For thousands of years, libraries and librarians have designed tools and services to enable access to and use of information resources. Protocols like cataloguing rules, classification schemes, co-operative programmes and readers’ advisory were the expert purview of libraries around the world for centuries, enabling and assisting users with access to information. With special attention to unique information behaviours practised by artists and other creative patrons, art and design proffer similar expertise, often developing specialized tools and services to overcome obstacles and solve problems other libraries may not typically face.
But despite a historical track record of innovative tool and service creation, American librarianship is traditionally considered a social science field. Although the application of specific methodologies varies, scientific perspectives pervade library practice, research and teaching, from Pierce Butler's early admonition for application of positivist thought in the library field (1933) to today's contemporary emphasis on ‘evidence-based librarianship’ (Eldredge, 2006). Various methods and methodological approaches were drawn on throughout the 20th century, yet few have approached librarianship as if it was not a science at all.
In recent years, alternatives to traditional scientific approaches have emerged. One of these is design. Many people think of design in specific, applied contexts, like fashion design or architecture. However, a well established record of research across numerous applied fields shows that design reflects creative approaches that differ from traditional science.
This chapter illustrates the relevance of design approaches to librarianship and how design principles and methods can apply to art and design libraries.

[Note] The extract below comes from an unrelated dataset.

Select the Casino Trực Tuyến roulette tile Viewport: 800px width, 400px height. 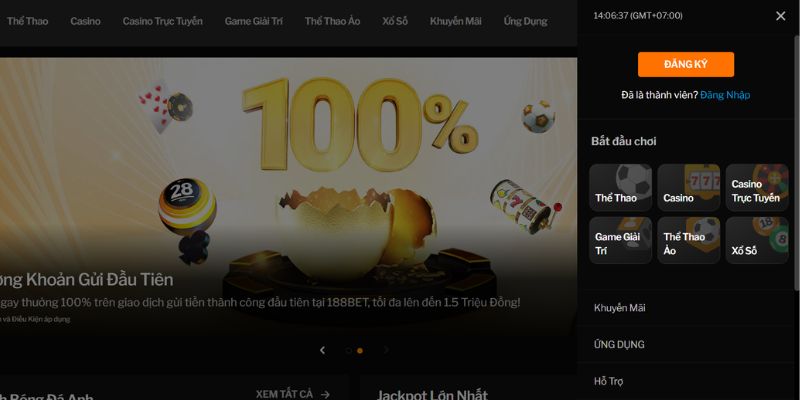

After a general overview of design writ large and how it relates to librarianship in general, the chapter discusses one particular approach in more depth: the design thinking process. Recommendations for art and design librarians are then offered, with special attention to how their unique backgrounds and skill sets might dovetail with this approach.
Librarianship as design
What is design? Ask ten people and you will get eleven different answers. By dictionary definition, ‘design’ means ‘to create, fashion, execute, or construct according to plan; to conceive and plan out in the mind; to have as a purpose; to devise for a specific function or end’ (Merriam-Webster, 2017).